Items listed in a dataset:

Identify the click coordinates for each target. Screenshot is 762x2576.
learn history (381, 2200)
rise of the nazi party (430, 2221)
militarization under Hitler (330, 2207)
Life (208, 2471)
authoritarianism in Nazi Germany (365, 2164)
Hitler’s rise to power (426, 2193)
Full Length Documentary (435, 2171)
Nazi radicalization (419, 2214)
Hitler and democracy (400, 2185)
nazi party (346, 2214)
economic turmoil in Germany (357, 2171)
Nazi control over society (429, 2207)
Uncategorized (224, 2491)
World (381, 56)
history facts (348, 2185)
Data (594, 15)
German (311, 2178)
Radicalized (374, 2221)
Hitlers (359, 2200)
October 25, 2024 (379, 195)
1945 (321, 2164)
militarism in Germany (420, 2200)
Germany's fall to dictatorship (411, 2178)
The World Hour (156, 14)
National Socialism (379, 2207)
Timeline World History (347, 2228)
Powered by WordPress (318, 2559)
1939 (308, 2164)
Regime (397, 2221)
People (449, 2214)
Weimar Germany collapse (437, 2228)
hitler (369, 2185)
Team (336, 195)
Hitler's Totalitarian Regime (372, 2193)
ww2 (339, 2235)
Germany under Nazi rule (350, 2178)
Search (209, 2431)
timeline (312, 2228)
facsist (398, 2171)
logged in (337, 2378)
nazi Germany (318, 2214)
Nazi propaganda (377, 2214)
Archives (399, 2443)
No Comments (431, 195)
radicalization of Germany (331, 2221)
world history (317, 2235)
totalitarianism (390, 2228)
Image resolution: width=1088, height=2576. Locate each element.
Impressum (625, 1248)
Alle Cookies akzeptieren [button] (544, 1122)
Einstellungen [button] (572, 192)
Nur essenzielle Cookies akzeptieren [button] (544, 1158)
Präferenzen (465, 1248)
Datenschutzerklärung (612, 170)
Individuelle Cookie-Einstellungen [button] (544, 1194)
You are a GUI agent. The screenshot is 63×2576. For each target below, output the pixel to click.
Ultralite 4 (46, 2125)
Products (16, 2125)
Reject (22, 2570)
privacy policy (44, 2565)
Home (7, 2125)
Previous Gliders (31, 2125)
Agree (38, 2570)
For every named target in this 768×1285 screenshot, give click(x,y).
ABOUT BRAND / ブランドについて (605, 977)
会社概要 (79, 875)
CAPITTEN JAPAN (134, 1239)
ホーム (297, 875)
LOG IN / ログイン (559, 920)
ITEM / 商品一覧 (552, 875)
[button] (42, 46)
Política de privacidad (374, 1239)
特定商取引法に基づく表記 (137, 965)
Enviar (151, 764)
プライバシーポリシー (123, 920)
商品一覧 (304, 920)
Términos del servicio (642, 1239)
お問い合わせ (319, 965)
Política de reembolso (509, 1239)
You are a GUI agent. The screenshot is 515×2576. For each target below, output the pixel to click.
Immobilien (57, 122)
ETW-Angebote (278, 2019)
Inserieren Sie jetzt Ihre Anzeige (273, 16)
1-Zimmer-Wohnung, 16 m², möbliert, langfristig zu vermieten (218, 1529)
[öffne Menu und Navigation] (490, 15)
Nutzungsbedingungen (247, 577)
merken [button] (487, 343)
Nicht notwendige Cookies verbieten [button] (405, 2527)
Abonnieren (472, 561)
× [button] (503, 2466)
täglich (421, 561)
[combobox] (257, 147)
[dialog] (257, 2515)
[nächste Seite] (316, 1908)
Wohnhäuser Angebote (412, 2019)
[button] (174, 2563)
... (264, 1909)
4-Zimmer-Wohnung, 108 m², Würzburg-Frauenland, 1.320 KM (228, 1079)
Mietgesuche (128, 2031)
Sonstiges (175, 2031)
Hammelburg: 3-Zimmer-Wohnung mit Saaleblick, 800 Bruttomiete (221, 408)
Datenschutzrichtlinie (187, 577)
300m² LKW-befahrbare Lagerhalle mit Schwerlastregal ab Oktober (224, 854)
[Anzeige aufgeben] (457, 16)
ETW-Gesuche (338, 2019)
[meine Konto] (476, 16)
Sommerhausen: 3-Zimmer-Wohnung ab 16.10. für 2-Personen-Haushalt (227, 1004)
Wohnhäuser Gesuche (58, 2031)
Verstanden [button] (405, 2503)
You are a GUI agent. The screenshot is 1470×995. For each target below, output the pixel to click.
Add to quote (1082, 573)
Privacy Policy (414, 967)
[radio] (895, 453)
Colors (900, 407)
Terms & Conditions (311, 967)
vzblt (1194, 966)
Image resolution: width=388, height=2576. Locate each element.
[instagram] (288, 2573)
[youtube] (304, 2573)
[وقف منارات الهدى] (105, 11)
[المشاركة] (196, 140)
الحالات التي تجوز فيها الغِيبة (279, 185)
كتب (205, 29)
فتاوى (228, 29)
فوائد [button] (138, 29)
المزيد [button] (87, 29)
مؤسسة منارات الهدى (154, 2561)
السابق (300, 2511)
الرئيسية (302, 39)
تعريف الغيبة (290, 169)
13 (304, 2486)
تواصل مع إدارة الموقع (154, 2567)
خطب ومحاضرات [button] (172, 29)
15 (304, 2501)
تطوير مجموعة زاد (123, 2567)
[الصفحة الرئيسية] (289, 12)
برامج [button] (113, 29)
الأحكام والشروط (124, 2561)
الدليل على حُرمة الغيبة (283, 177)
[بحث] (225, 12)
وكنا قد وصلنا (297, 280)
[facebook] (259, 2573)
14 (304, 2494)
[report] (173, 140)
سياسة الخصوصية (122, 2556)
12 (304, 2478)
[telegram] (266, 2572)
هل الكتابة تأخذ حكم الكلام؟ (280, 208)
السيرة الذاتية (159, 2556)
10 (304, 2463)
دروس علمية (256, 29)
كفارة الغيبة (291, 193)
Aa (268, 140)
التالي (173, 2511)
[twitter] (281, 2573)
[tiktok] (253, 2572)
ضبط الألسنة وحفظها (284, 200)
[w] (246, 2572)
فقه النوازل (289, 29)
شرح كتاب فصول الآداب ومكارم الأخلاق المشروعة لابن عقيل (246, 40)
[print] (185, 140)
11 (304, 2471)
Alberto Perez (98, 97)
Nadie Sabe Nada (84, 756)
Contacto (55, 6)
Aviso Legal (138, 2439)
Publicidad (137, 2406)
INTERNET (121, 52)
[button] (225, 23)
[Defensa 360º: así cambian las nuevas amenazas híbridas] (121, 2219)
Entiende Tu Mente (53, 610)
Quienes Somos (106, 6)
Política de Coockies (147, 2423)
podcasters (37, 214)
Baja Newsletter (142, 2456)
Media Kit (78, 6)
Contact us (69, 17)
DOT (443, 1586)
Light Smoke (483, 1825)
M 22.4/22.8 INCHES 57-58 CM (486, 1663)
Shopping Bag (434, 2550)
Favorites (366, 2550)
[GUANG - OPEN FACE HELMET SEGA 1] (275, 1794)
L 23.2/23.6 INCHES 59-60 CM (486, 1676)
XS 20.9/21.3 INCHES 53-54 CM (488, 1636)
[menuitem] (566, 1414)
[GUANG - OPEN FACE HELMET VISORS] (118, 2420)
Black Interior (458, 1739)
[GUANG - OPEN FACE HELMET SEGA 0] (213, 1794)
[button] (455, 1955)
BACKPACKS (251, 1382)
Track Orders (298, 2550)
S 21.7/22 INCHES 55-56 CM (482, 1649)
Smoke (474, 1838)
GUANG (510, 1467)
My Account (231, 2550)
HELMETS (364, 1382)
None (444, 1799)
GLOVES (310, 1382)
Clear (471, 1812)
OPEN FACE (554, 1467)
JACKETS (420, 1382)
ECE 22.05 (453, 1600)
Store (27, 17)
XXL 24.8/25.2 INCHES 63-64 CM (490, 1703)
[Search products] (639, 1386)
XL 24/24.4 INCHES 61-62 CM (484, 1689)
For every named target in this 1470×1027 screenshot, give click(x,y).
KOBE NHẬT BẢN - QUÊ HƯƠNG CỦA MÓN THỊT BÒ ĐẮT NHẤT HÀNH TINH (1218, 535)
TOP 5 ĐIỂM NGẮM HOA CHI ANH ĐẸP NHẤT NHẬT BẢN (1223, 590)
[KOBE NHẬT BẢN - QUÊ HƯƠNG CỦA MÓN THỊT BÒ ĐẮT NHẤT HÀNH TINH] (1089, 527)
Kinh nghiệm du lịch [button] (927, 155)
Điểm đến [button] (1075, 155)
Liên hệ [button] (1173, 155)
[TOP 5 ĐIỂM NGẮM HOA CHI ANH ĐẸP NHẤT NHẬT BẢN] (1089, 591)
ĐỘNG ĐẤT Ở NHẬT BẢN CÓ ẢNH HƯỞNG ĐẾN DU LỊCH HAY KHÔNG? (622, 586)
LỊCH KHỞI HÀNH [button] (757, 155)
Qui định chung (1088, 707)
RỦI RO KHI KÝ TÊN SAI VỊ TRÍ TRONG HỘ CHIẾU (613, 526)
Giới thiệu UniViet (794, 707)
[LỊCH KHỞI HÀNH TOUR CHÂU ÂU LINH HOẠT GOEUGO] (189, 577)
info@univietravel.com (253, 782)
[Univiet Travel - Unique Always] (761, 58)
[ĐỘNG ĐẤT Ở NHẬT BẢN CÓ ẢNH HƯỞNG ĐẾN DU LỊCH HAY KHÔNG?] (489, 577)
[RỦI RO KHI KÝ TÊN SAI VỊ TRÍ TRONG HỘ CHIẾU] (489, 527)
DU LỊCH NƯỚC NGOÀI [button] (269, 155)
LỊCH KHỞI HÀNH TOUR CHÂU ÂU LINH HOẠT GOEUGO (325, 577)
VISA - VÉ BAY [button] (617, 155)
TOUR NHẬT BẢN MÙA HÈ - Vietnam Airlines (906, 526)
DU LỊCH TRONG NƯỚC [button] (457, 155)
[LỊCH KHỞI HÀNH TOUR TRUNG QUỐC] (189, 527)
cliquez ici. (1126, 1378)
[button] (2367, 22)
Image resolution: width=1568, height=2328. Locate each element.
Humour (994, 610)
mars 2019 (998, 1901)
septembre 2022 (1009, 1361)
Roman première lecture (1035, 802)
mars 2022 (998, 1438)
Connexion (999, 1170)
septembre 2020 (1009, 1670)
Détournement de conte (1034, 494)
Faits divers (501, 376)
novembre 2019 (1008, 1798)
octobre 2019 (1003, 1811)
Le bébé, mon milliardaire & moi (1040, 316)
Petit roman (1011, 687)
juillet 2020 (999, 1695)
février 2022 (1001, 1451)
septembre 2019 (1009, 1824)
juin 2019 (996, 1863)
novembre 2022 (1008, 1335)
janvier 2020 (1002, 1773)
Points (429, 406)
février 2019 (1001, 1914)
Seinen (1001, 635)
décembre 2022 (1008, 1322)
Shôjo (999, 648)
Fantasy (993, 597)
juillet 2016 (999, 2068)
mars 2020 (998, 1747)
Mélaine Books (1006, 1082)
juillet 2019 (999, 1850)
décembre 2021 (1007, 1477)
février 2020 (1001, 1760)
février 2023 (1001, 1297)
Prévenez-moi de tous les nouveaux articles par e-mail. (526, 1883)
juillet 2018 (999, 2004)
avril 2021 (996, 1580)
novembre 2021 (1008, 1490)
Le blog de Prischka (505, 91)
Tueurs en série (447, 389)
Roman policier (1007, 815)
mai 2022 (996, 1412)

→ HOW TO COMPLETE THIS TASK:
For each line above that holds the string "named", provide a copy of that line.

→ SOLUTION FOR THIS TASK:
For every named target in this 768×1285 screenshot, give click(x,y).
For every named target in this 1470×1027 screenshot, give click(x,y).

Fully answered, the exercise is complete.